Trecho selecionado -

========================

O conceito de discurso é tomado por Pêcheux (1997) como o objeto teórico da AD, no sentido de objeto-histórico, que se produz socialmente, por sua materialidade específica, ou seja, a língua. Sabemos que é na regularidade da prática social que a língua pode ser apreendida, a partir da análise dos processos de sua produção, e não dos seus produtos. Essa produção social nos remete ao conceito de interdiscurso, que, segundo o autor, está diretamente relacionado ao pré-construído.

A linguagem se assenta em uma relação dissimétrica entre dois elementos do pensamento, como se esses elementos já se encontrassem aí. Todo conteúdo de pensamento existe na linguagem, sob a forma do discursivo.

Pêcheux (2002) define o real como um tipo de saber que não se reduz à ordem das coisas-a-saber; há uma independência do objeto em relação a qualquer discurso que se possa fazer a seu respeito. Em Estrutura ou Acontecimento (2002, p.29), o autor defende que “(...) no interior do que se apresenta como o universo físico-humano (coisas, seres vivos, pessoas, acontecimentos, processo...), “há real”, isto é, pontos de impossível, determinando aquilo que não pode não ser “assim”. (O real é o impossível que seja de outro modo).

========================

Material armazenado -
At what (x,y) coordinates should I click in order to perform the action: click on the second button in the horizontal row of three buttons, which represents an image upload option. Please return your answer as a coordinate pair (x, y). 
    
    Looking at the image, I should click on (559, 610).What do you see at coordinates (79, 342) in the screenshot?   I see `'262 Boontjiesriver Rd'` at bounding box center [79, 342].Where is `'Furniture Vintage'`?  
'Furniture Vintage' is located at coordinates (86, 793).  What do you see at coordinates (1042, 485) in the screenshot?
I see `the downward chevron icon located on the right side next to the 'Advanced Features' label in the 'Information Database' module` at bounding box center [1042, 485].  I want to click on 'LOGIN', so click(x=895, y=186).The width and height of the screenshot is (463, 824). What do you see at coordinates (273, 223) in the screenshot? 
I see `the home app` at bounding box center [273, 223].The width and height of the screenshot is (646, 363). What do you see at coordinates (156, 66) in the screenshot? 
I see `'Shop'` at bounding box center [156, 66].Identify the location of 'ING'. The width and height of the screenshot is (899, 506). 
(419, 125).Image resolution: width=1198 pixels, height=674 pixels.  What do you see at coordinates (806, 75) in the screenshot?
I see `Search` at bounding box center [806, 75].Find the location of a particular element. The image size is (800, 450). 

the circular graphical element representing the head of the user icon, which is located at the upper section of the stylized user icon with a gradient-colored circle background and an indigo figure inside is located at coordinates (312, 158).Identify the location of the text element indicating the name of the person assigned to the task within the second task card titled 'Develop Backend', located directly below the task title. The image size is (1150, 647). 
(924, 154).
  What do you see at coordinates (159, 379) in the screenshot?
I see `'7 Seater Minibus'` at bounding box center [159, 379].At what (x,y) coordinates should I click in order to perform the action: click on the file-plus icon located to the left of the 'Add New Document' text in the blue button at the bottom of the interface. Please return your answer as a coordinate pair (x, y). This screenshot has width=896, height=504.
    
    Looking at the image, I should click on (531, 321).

========================

Tarefa breve 1 -
No trecho sobre análise do discurso, a que conceito o interdiscurso está diretamente relacionado, segundo Pêcheux?
Tarefa breve 2 -
Escreva a continuação do trecho sobre análise do discurso a partir da última frase apresentada.

Resposta correta 1 -
Ao pré-construído.

Resposta correta 2 -
Assim, o real da língua é tomado por Gadet e Pêcheux (2004, p. 51) como “um sistema de valores e diferenças, pelo registro do reconhecimento sistemático do equívoco, onde sempre há um resto, algo que não se pode dizer, marcando alíngua [lalangue]”; ou seja, o que apresenta na língua como não-idêntico e, ao mesmo tempo, por repetição do significante de outra forma.

Ao significar, no uso da língua, a descrição de objetos de que se fala ou de acontecimentos está exposto ao equívoco da língua, o que equivale dizer que, as propriedades discursivas da forma-sujeito, do “ego-imaginário”, como diria Pêcheux (1997), como sujeito do discurso, aponta que o sujeito se constitui pelo esquecimento daquilo que o determina. O esquecimento, ligado ao sistema inconsciente, é duplo. Melhor dizendo, devem-se considerar dois esquecimentos desde as zonas em que operam: o pré-consciente para o esquecimento número dois, o inconsciente para o esquecimento número um.

Será chamado de esquecimento número um aquele em que o sujeito-falante não pode se encontrar no exterior da formação discursiva que o domina, interpelado ideologicamente, o que lhe dá a ilusão de ser dono de seu próprio dizer. Dizendo de outra forma, no esquecimento número um o sujeito “esquece” que é determinado ideologicamente. Por estar ligado ao sistema inconsciente, o esquecimento número um, para Pêcheux, se aproxima daquilo que é análogo ao recalcado.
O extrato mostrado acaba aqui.